Christophe Murciani, Directeur des Fonds – Dette Immobilière, Sienna Private Credit
Christophe Murciani, Directeur des Fonds – Dette Immobilière, Sienna Private Credit  - 

Le bouleversement de 2022 en quelques chiffres-clé

Quelle trajectoire pour le taux de capitalisation des bureaux Prime Paris QCA (Quartier Central des affaires) ? A quand une stabilisation et à quel niveau ? Après une année 2022 chahutée par le durcissement des politiques monétaires, destiné à contrer une inflation persistante qui s’est concrétisée par une hausse de 275 points de base du taux des OAT à 10 ans et de 185 points de base du taux des OATi à 10 ans, où en est le marché immobilier et particulièrement son compartiment-phare, le marché des bureaux Prime Paris QCA ?

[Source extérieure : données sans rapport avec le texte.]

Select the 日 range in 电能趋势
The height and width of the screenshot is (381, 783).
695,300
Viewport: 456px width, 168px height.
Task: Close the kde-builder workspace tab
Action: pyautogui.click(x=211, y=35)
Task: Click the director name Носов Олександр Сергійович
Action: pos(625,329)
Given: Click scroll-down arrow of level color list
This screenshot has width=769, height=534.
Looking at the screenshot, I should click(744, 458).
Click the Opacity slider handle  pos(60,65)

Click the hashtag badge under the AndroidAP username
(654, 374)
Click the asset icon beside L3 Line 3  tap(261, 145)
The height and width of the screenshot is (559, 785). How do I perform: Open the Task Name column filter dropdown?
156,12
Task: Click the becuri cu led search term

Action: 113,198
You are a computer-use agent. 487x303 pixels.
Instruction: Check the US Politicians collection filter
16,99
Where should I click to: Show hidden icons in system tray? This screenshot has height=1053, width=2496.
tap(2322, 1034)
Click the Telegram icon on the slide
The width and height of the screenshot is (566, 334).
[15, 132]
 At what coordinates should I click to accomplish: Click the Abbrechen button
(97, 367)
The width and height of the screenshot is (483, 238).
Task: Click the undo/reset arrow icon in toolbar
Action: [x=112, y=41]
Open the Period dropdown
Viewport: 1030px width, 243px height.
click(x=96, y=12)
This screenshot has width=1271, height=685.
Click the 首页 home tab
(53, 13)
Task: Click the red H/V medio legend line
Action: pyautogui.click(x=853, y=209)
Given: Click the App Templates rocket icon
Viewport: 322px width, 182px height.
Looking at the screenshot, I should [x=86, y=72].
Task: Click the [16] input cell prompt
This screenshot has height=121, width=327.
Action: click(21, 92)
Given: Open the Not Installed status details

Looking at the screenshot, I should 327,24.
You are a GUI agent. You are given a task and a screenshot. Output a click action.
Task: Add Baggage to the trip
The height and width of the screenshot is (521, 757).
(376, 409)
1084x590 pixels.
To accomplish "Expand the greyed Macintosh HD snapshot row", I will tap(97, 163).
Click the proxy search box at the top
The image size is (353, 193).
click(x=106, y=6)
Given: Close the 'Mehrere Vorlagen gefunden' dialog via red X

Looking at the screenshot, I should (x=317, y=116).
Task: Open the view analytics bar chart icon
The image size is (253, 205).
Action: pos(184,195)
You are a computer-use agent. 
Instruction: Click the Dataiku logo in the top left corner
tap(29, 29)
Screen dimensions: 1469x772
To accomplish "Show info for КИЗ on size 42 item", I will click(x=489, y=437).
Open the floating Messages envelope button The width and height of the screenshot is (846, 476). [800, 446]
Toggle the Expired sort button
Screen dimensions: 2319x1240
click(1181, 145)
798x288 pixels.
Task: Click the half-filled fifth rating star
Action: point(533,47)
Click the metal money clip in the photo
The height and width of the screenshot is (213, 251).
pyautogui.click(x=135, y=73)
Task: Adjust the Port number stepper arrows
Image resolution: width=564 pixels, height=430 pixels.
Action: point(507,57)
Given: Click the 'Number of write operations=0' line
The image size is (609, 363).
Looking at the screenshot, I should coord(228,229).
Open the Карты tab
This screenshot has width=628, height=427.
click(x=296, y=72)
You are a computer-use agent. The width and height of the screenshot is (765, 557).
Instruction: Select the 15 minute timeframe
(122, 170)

Les facteurs économiques à fin 2022 ont également complétement changé par rapport à fin 2021 : l’inflation mesurée par le glissement annuel des prix à la consommation est passée, en France, de 2,8% à 5,9% et la croissance mesurée par le glissement annuel du PIB de 5,4% à 0,3%. Si l’inflation est favorable au marché immobilier au travers de l’indexation des loyers, le ralentissement économique lui est défavorable par la vacance qu’elle peut amplifier.

Simultanément le taux de capitalisation des bureaux Prime Paris QCA a décalé de 55 points de base sur l’année, passant de 2,7% à 3,25%. La prime de risque exprimée par la différence entre le taux de capitalisation et le taux des OATi à 10 ans, qui incorpore les anticipations d’inflation à long terme, est passée de 4,0% fin 2021 à 2,7% fin 2022. Sa moyenne historique depuis le lancement des OATi en 1998 est de 3,5% : fin 2021 le marché des bureaux Prime Paris QCA était donc correctement valorisé selon cette métrique, fin 2022 il est survalorisé, étant même inférieur à la moyenne diminuée d’un écart-type.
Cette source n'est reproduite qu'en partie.